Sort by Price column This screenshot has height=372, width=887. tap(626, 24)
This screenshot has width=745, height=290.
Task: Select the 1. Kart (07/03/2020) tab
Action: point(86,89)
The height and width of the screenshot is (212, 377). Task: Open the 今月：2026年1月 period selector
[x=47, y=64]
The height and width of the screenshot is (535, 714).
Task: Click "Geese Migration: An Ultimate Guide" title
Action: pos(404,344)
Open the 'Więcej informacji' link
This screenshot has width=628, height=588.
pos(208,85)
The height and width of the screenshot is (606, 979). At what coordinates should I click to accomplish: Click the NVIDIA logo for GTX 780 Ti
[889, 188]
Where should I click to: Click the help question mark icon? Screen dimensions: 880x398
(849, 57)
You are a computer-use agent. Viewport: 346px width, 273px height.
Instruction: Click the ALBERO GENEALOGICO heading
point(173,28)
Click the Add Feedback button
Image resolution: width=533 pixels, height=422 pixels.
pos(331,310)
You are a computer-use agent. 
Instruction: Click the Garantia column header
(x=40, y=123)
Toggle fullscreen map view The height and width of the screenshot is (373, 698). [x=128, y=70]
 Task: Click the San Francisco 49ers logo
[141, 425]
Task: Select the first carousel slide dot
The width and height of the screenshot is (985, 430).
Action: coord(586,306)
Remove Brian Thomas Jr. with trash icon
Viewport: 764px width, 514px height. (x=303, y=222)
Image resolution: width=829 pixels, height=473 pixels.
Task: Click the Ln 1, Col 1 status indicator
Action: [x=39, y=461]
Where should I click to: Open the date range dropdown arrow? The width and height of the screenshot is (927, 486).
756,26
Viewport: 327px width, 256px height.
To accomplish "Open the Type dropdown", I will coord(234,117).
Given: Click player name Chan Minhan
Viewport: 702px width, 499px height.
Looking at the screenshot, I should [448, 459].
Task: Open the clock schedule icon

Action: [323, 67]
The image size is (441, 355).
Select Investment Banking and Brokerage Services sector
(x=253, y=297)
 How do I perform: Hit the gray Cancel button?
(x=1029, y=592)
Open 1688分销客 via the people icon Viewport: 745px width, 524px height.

* * *

> [Description of the task]:
Every line above should be transcribed exactly.

> [Reply]:
Sort by Price column This screenshot has height=372, width=887. tap(626, 24)
This screenshot has width=745, height=290.
Task: Select the 1. Kart (07/03/2020) tab
Action: point(86,89)
The height and width of the screenshot is (212, 377). Task: Open the 今月：2026年1月 period selector
[x=47, y=64]
The height and width of the screenshot is (535, 714).
Task: Click "Geese Migration: An Ultimate Guide" title
Action: pos(404,344)
Open the 'Więcej informacji' link
This screenshot has width=628, height=588.
pos(208,85)
The height and width of the screenshot is (606, 979). At what coordinates should I click to accomplish: Click the NVIDIA logo for GTX 780 Ti
[889, 188]
Where should I click to: Click the help question mark icon? Screen dimensions: 880x398
(849, 57)
You are a computer-use agent. Viewport: 346px width, 273px height.
Instruction: Click the ALBERO GENEALOGICO heading
point(173,28)
Click the Add Feedback button
Image resolution: width=533 pixels, height=422 pixels.
pos(331,310)
You are a computer-use agent. 
Instruction: Click the Garantia column header
(x=40, y=123)
Toggle fullscreen map view The height and width of the screenshot is (373, 698). [x=128, y=70]
 Task: Click the San Francisco 49ers logo
[141, 425]
Task: Select the first carousel slide dot
The width and height of the screenshot is (985, 430).
Action: coord(586,306)
Remove Brian Thomas Jr. with trash icon
Viewport: 764px width, 514px height. (x=303, y=222)
Image resolution: width=829 pixels, height=473 pixels.
Task: Click the Ln 1, Col 1 status indicator
Action: [x=39, y=461]
Where should I click to: Open the date range dropdown arrow? The width and height of the screenshot is (927, 486).
756,26
Viewport: 327px width, 256px height.
To accomplish "Open the Type dropdown", I will coord(234,117).
Given: Click player name Chan Minhan
Viewport: 702px width, 499px height.
Looking at the screenshot, I should [448, 459].
Task: Open the clock schedule icon

Action: [323, 67]
The image size is (441, 355).
Select Investment Banking and Brokerage Services sector
(x=253, y=297)
 How do I perform: Hit the gray Cancel button?
(x=1029, y=592)
Open 1688分销客 via the people icon Viewport: 745px width, 524px height.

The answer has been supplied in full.